ライブイベントの埋め込みコードを生成するには、次の手順に従います:
- イベントをクリックして調整室ページを開きます。
- 左ナビゲーションの Publish and Embed をクリックします。
- Player を選択します。
- Allow DVR がチェックされている場合、プレーヤーはライブマニフェストの代わりに DVR マニフェストをリクエストします。このオプションは、Create Cloud DVR オプションを選択してイベントが作成された場合にのみ利用できます。Brightcove Player バージョン 6.33.0 より前を使用してイベントが公開される場合、Live DVRUX プラグインが必要です。
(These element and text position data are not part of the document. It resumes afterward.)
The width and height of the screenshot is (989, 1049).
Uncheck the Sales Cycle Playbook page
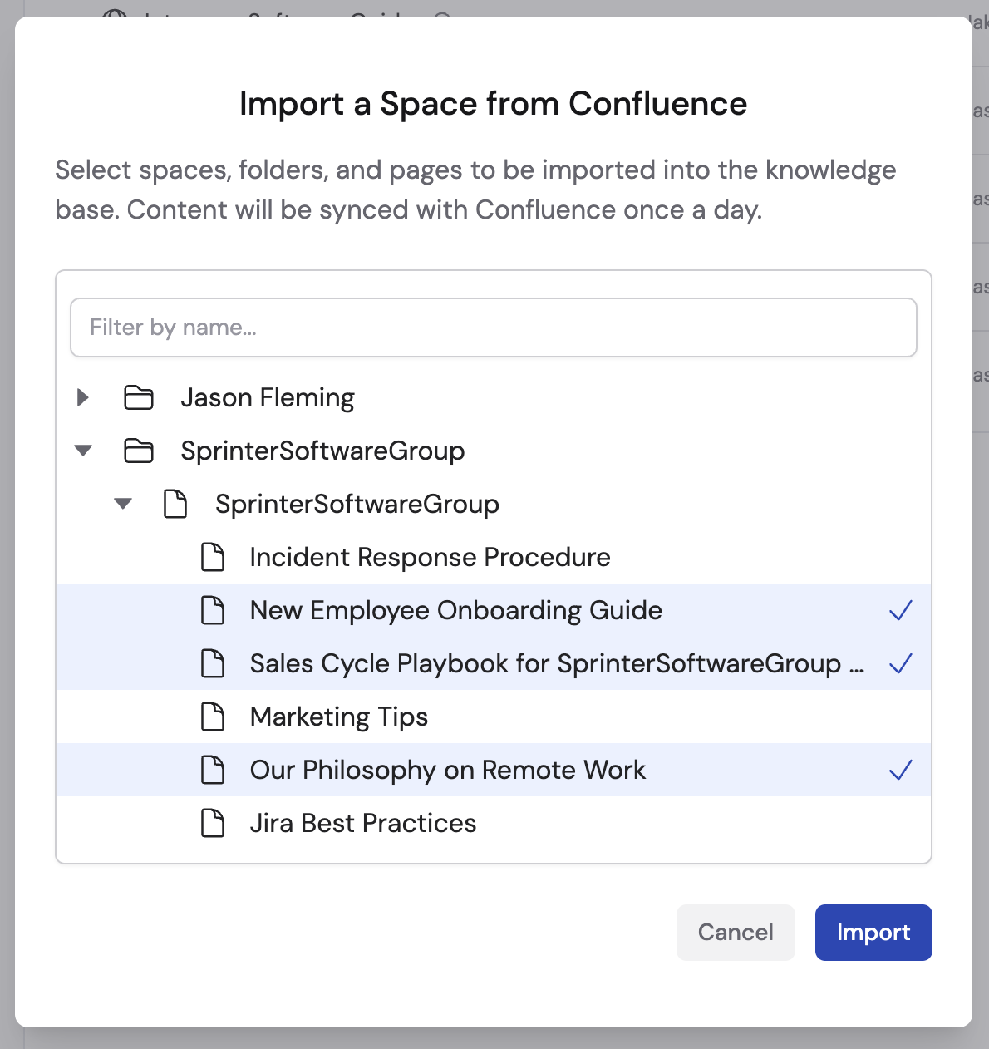coord(901,663)
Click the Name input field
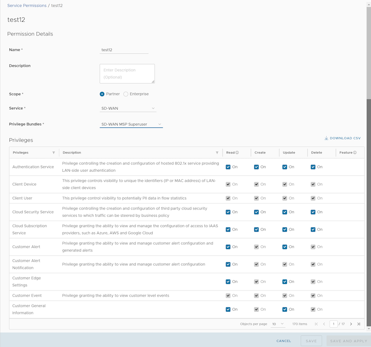The image size is (371, 347). point(124,50)
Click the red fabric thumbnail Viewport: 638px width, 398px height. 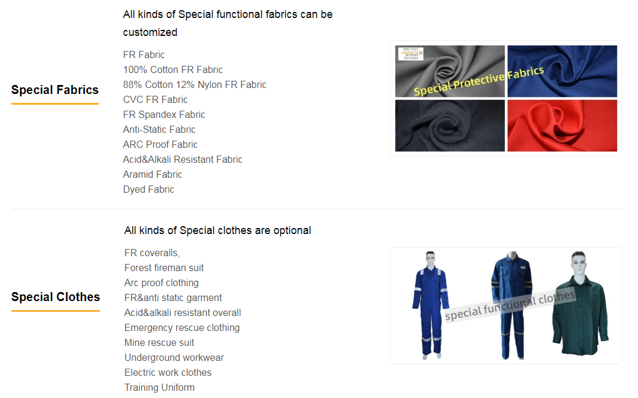pos(562,126)
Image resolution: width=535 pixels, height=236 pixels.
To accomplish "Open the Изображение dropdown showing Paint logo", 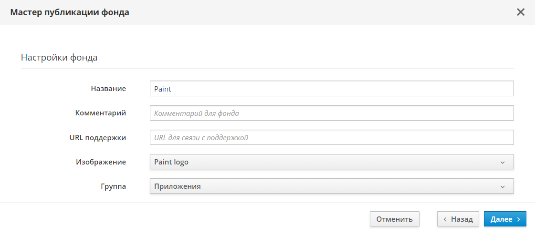I will (x=331, y=162).
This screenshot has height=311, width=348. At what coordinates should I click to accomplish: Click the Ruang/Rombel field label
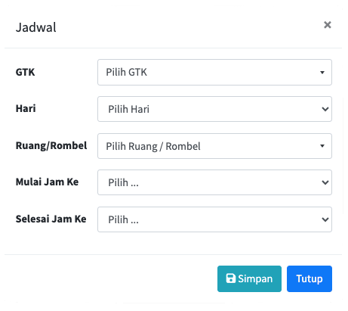pos(51,146)
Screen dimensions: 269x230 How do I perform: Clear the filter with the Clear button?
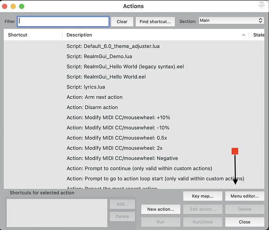tap(122, 22)
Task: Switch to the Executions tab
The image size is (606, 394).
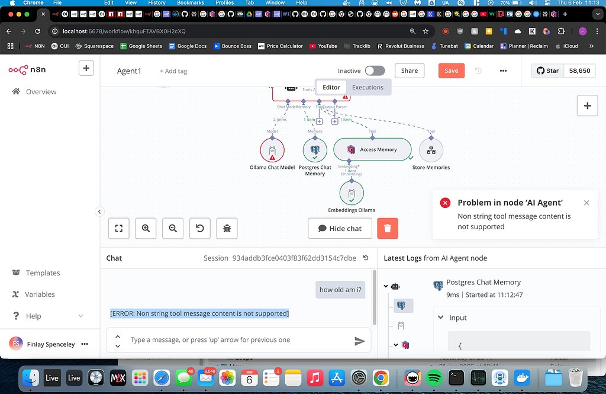Action: tap(368, 87)
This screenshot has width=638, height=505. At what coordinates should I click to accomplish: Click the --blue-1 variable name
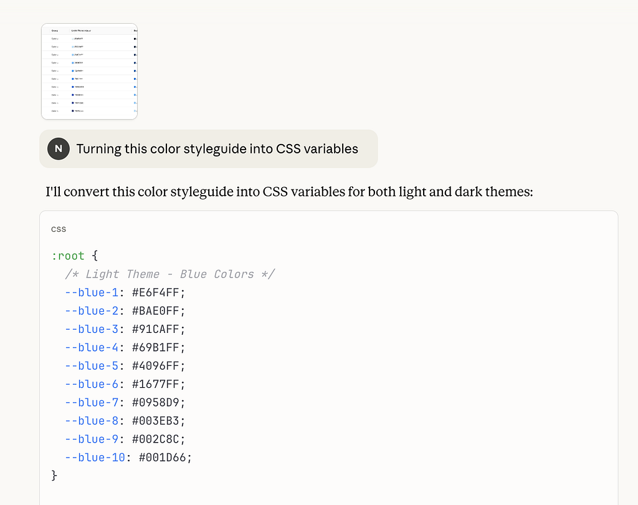point(92,292)
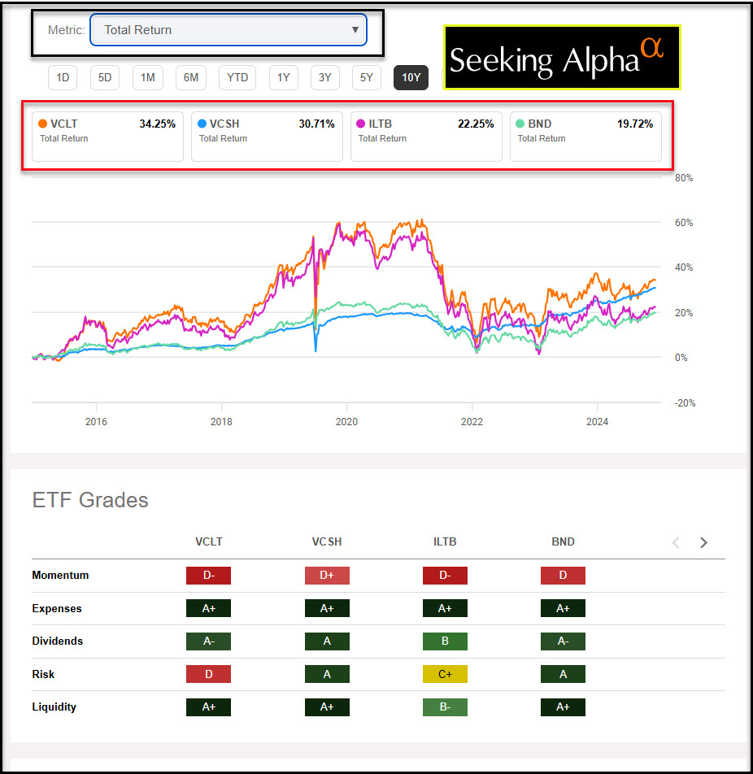Choose the 1Y time range

(x=283, y=77)
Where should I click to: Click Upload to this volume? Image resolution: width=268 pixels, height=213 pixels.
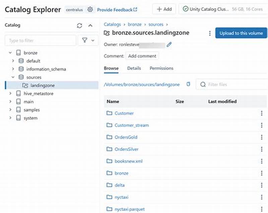(241, 33)
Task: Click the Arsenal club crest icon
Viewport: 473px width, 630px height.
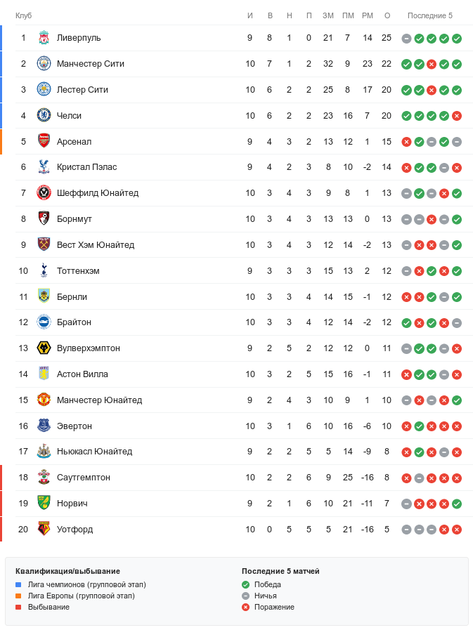Action: click(44, 141)
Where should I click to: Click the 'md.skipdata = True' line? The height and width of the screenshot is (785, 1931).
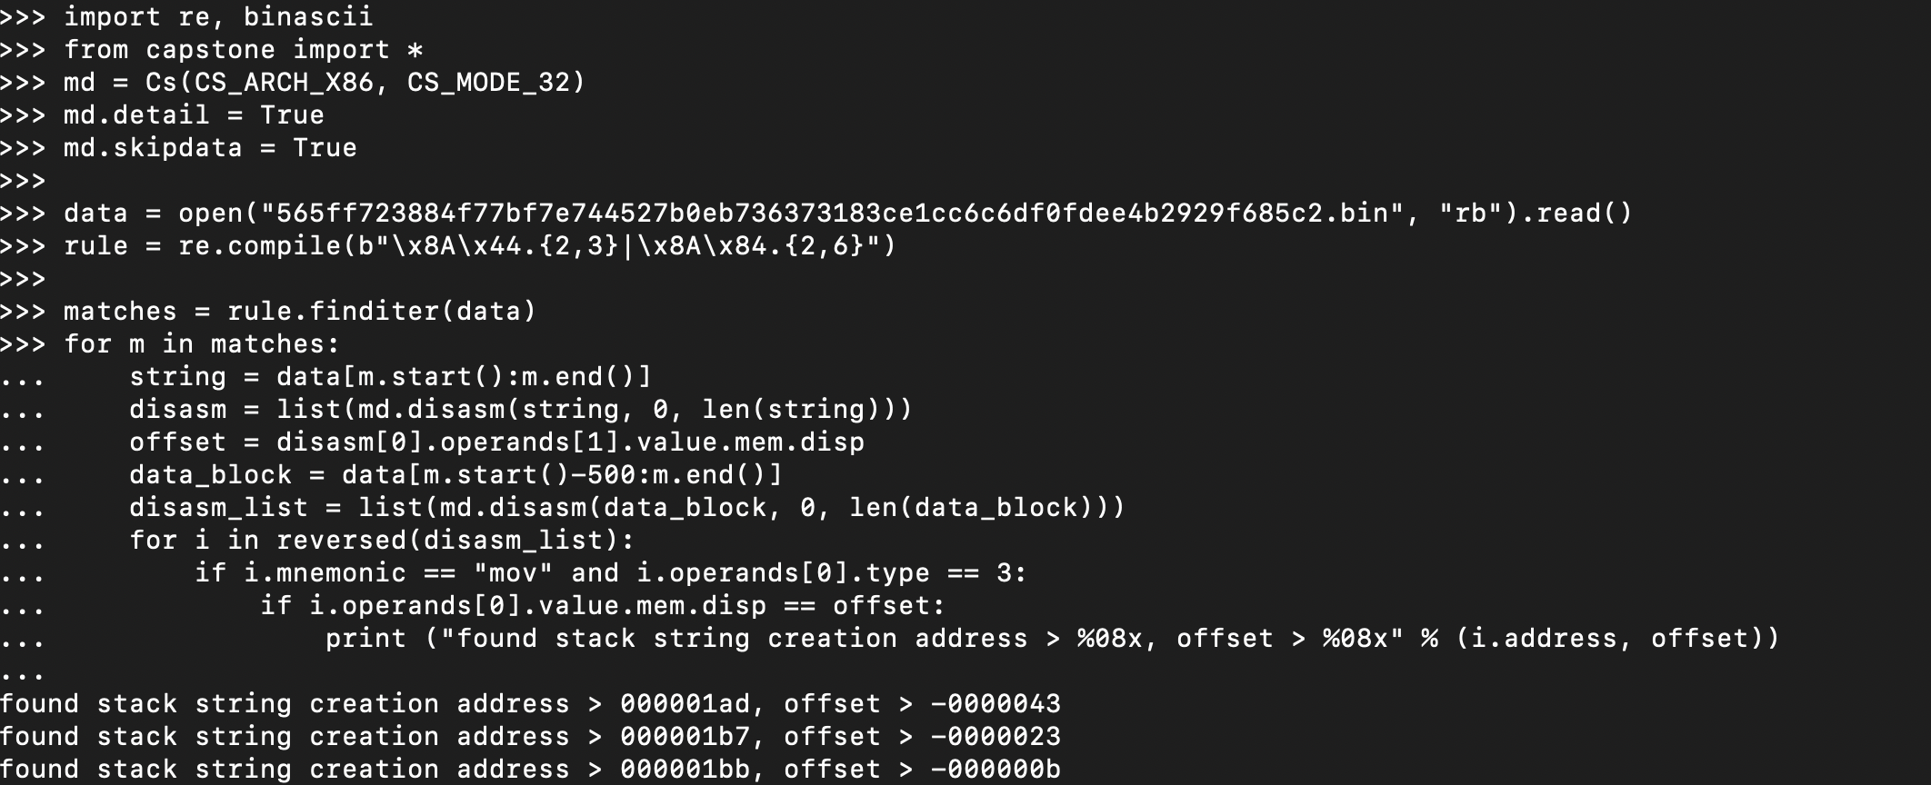click(x=210, y=148)
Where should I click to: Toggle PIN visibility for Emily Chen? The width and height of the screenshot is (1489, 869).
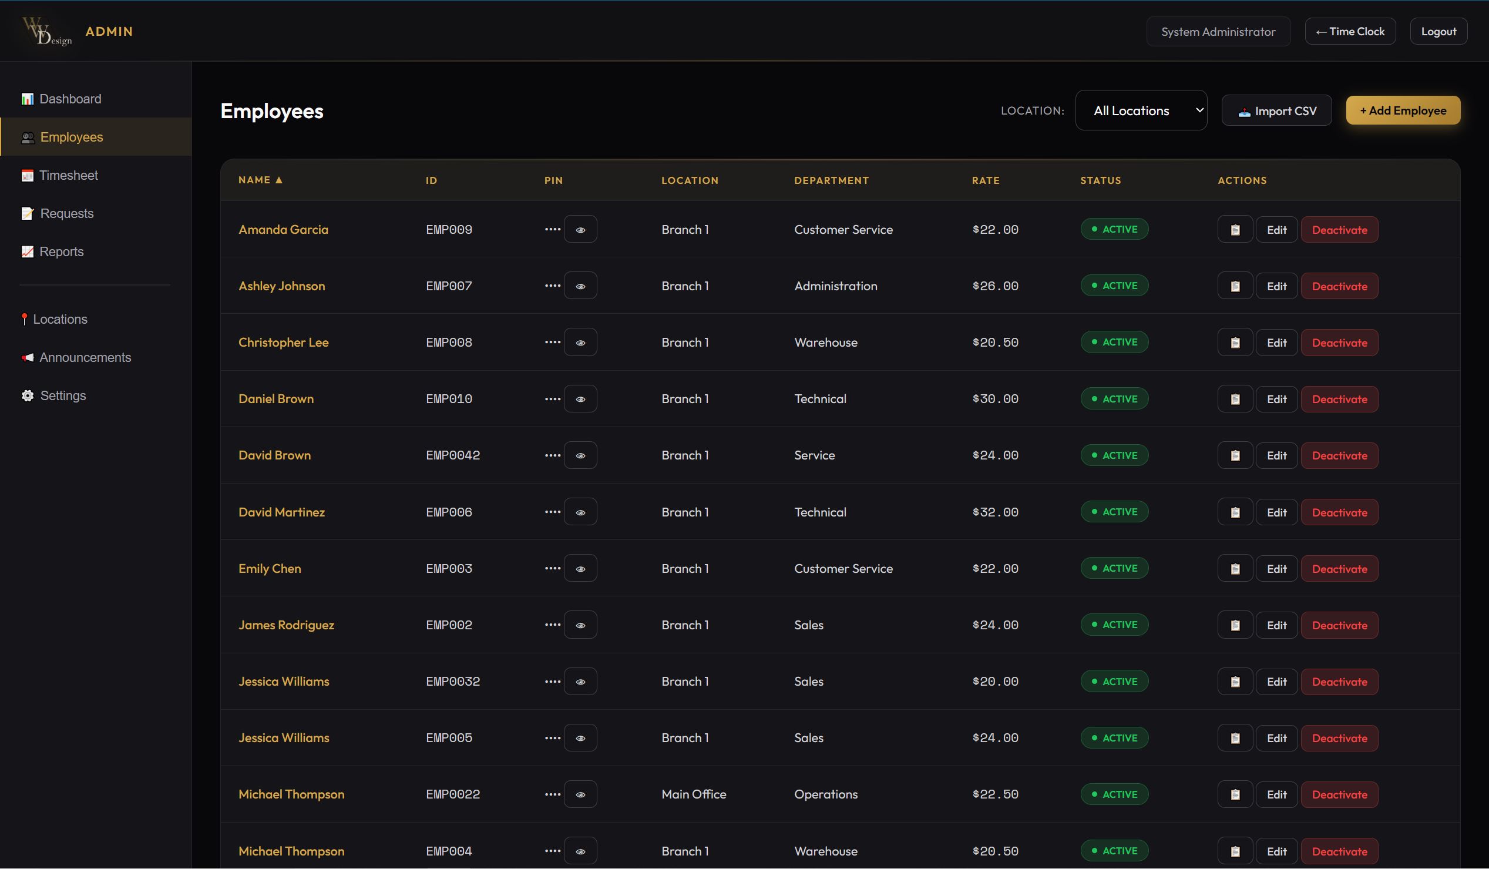pos(580,568)
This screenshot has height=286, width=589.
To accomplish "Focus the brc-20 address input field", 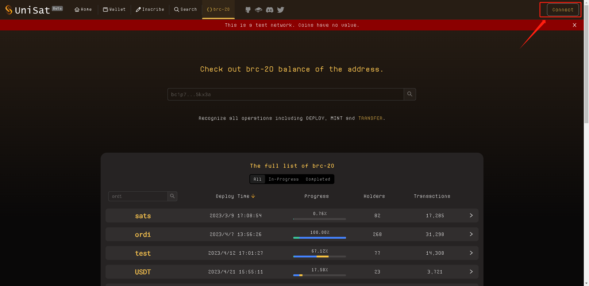I will 285,94.
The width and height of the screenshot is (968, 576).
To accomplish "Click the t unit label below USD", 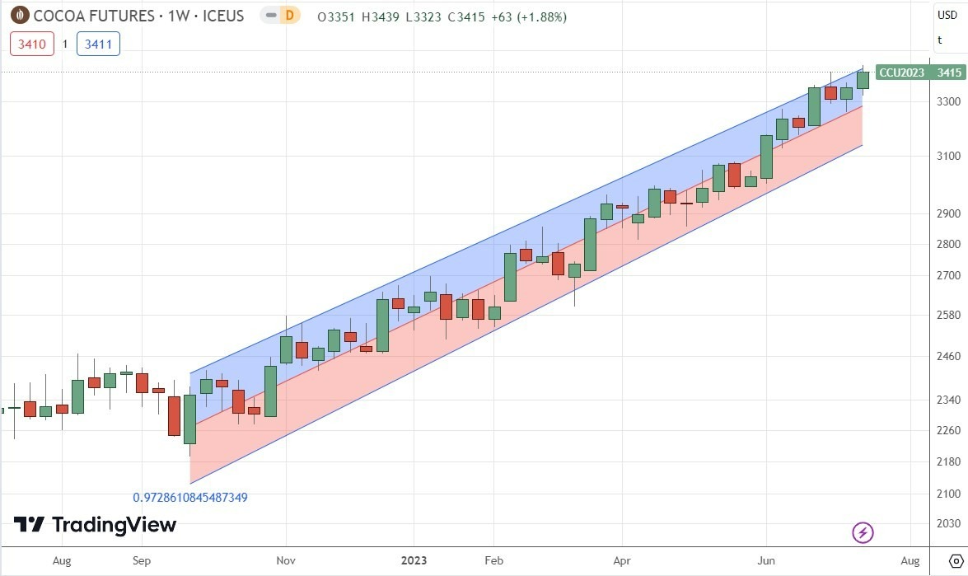I will tap(939, 40).
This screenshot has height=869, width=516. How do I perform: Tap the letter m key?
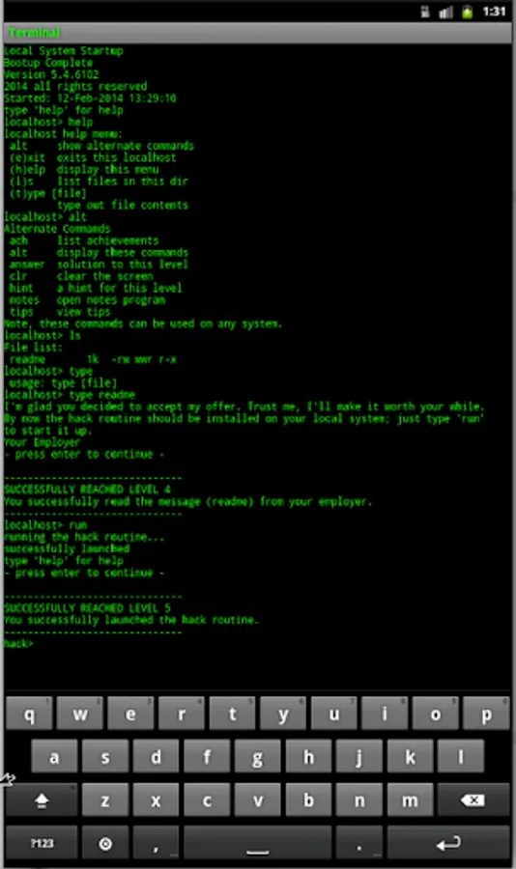click(410, 799)
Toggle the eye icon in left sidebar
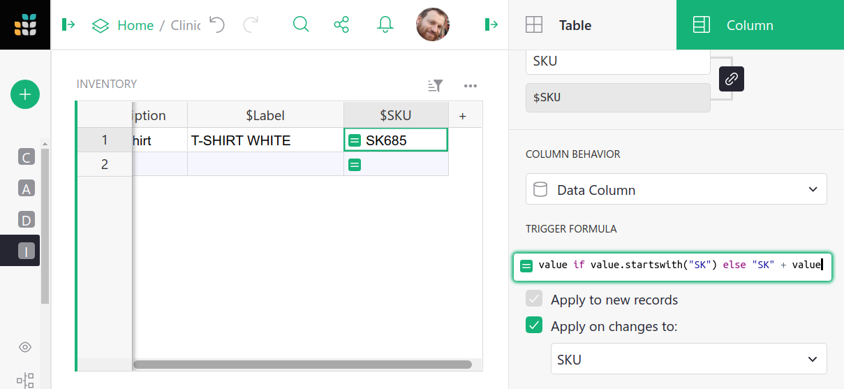 click(x=25, y=347)
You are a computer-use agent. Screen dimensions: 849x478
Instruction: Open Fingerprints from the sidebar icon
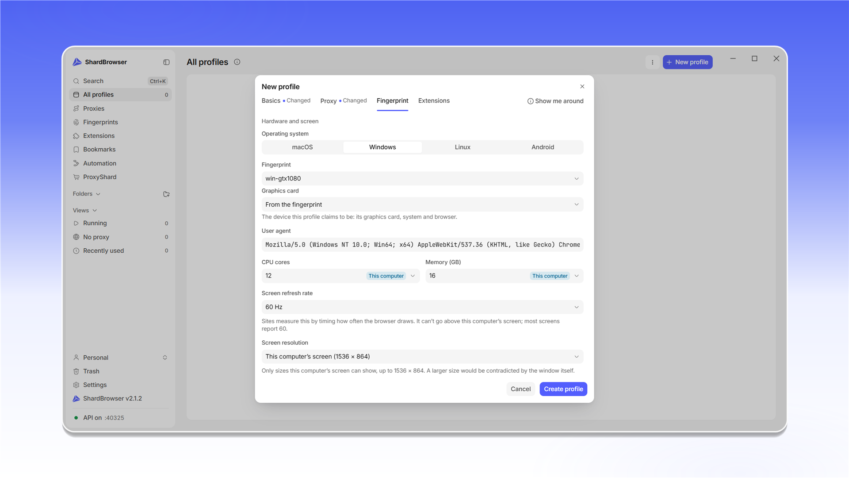76,122
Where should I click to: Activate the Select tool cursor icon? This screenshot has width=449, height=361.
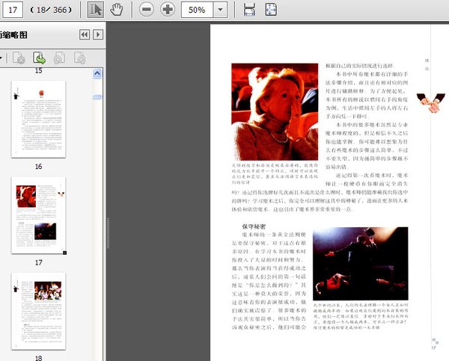tap(96, 10)
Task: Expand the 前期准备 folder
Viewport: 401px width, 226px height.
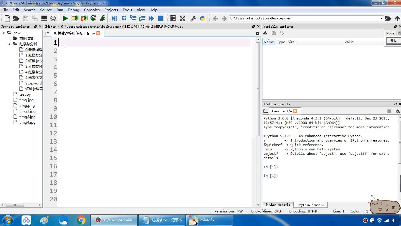Action: [9, 38]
- Content Delivery Network (CDN) を選択します。このオプションは、ライブジョブがマルチ CDN 用に設定されている場合に特定の CDN を選択するために使用されます。次のように表示されます:

- Player URL をクリックしてブラウザでイベントをプレビューするか、使用する適切な埋め込みコードをコピーします。

ライブストリーミングをプレビューするもう 1 つの方法は、API を通じて行うことです。
Live API を使用してライブジョブを作成する際に返された playback_url の値をコピーして、Safari ブラウザーに貼り付けます。このブラウザーはネイティブ HLS 再生をサポートしているため、ライブストリームが表示されます。

また、URL をコピーして Brightcove Player Reference App に貼り付けることもできます:
https://players.brightcove.net/3303963094001/player-reference-app/index.html
ソーシャルメディアへの接続
ライブイベントを Social モジュールでスケジュールされたソーシャルイベントに接続することができます。ライブイベントをソーシャルイベントに接続する前に、Social モジュールでライブイベントを作成する必要があります。スケジュールされたイベントに割り当てられるのは、Streaming to Social Media が Allowed に設定して作成されたイベントのみです。
ライブイベントをソーシャルイベントに接続するには、次の手順に従います:
- Social モジュールでライブイベントを作成します。
- イベントをクリックして調整室ページを開きます。
- 左ナビゲーションの Connect to Social Media をクリックします。スケジュールされたソーシャルイベントの一覧が表示されます。イベントが表示されない場合は、スケジュールされたイベントが存在しません。
- スケジュールされたイベントをクリックして Connect をクリックします。

Live モジュールを使用してイベントが割り当てられたら、Social モジュールに戻ってイベントをプレビューし、ソーシャルプラットフォームへのストリーミングプロセスを開始します。
クリップの作成
クリップはイベントの進行中またはイベント終了後に作成できます。クリップを作成できない場合は、左ナビゲーションの Create Clip にカーソルを合わせるとメッセージが表示されます。クリップの作成については、Live モジュールを使用したビデオクリップの作成を参照してください。
ライブイベントレポート
左ナビゲーションの Reporting をクリックしてライブアナリティクスを表示します。
広告のリクエスト
イベントの作成時に Enable Server Side Ad Insertion (SSAI) オプションが選択された場合、調整室ページに Goto Ad ボタンが表示されます。クリックすると、広告ブレークの長さを選択できます。

をクリックしてライブストリームに広告ブレークを挿入します。広告が広告ブレーク時間全体を埋めない場合、フィルスレートが表示されます。Live モジュールでのサーバーサイド広告の操作については、Live モジュールでのサーバーサイド広告の実装を参照してください。
ライブストリームの問題のトラブルシューティング
ライブイベントの動作についてさらにサポートが必要な場合は、お問い合わせください。できるだけ迅速に対応するために、サポートが問題を解決するために必要な情報を以下に示します。
- ストリームが抱えている具体的な症状。たとえば、まったく再生されないのか、それともカクつきやフリーズが発生するのか?
- このストリームが過去に正常に動作していたかどうか
- エンコーダーで使用しているエントリポイント URL
- 使用しているエンコーディングソフトウェアとハードウェア
- ライブイベントを公開したプレーヤーの URL
- ライブアセットのビデオ ID
- エンコーダーから公開ポイントホストへのトレースルートの結果
制限事項
- 現在、Brightcove はジョブあたり最大 20,000 VOD の制限をサポートしています。